More than four years ago, tribal leaders in Maine joined together to form the Wabanaki Alliance to help everyday Mainers understand their story and to grow their political power.

It was a time when the murder of George Floyd filled television screens with horrific images.

“There was this sort of outcry across the country for racial justice for equity for even just respect of all people,” said Maulian Bryant, the incoming executive director of the alliance. “People started to sort of care about people like Indigenous people.”

In March 2021, they hired John Dieffenbacher-Krall, who has an extensive background in social justice work, as a consultant. The following January, he came aboard as the group’s first full-time employee and executive director. 

In the time since, the group has made progress in the halls of the State House, with new laws giving them increased power over criminal justice issues, water quality improvements and better relations with state government.

Now when they walk into a room, Dieffenbacher-Krall says politicians walk up to them, seeking to express their support for continued tribal rights.

“You can’t advance public policy reform changes if people in those offices don’t feel like there’s a mandate to act on them,” he said. “I think we’ve done that really well.”

And it’s not just what’s happening in the State House. 

In September, the group announced a new coalition of 300 businesses and organizations who support full tribal sovereignty. They also announced that Dieffenbacher-Krall will be stepping down at the end of the year and will be replaced by Bryant, the former Penobscot Nation ambassador.

“The Wabanaki Alliance has really grown beyond what I could have dreamt,” Bryant said. “We have a large coalition of supporters and allies and friends. We have engaged passionate tribal leaders and we have made some real progress.”

That includes the establishment of Indigenous Peoples’ Day, safeguards in child welfare cases, prohibiting Native American mascots in public schools and overwhelming passage of a ballot question that restores language to the Maine Constitution regarding tribal rights.

Yet, the tribes in Maine continue to be the only federally recognized tribes in the country that do not have sovereignty, which gives them the right to form their own government and make their own laws. 

Gov. Janet Mills, a Democrat with two years left in her term, has opposed legislation proposing full sovereignty and a separate bill to give tribes direct access to federal Indian laws.

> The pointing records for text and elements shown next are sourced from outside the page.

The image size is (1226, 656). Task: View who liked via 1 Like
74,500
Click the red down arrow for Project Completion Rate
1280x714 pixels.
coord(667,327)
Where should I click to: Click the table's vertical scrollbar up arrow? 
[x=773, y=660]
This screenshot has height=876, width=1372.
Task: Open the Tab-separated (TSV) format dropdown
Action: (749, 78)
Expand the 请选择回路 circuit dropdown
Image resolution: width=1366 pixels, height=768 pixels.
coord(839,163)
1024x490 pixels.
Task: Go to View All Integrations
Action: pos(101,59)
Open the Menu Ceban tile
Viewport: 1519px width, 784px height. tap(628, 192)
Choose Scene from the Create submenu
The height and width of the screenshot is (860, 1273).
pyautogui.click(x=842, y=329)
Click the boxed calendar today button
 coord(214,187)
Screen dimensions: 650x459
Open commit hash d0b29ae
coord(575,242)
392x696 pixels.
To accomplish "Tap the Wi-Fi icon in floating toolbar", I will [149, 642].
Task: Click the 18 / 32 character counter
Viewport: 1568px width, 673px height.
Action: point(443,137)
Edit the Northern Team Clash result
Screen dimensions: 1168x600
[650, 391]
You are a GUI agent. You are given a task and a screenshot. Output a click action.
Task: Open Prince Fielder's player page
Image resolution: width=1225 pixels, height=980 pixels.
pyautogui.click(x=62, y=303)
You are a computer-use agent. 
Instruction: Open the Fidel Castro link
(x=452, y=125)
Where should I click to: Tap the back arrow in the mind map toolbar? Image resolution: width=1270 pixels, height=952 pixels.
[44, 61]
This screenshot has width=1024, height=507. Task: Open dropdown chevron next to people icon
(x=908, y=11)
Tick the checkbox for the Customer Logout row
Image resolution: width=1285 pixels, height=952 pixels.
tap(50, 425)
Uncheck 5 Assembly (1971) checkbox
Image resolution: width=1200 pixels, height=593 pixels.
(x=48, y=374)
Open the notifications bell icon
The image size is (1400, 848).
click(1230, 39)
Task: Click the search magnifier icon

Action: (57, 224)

Mills has said she fears sovereignty would bring increased litigation that could drag on for years.

But Bryant says Maine can look to other states to see how it might work.

“A lot of the resistance to these changes is based in fear of the unknown, but it doesn’t have to be unknown because we see it in every other state,” Bryant said. “You don’t have tribes rising up and overthrowing state governments because they have these powers. You see tribes working with the state and also enjoying that robust relationship that we’re entitled to with the federal government.” 

Bryant said the strategy for the next two years is likely to be carving out smaller pieces of legislation to continue to move the ball forward.

But eventually, the overall goal is still full sovereignty.  

“We’re going to keep a sharp focus on having the tribal sovereignty of Wabanaki Nations in our homelands now called Maine fully recognized by the state,” she said.

As he prepares to move on from the alliance, Dieffenbacher-Krall urged Mainers to study how lawmakers voted on key issues before they cast their ballots on Nov. 5. 

And he recalled that the Maine Indian Tribal-State Commission unanimously agreed that the current way tribes are governed in Maine constitutes “a human rights violation.”

“We have a standing human rights violation that’s governing a whole group of people,” he said. “We need to make that a top priority to change that."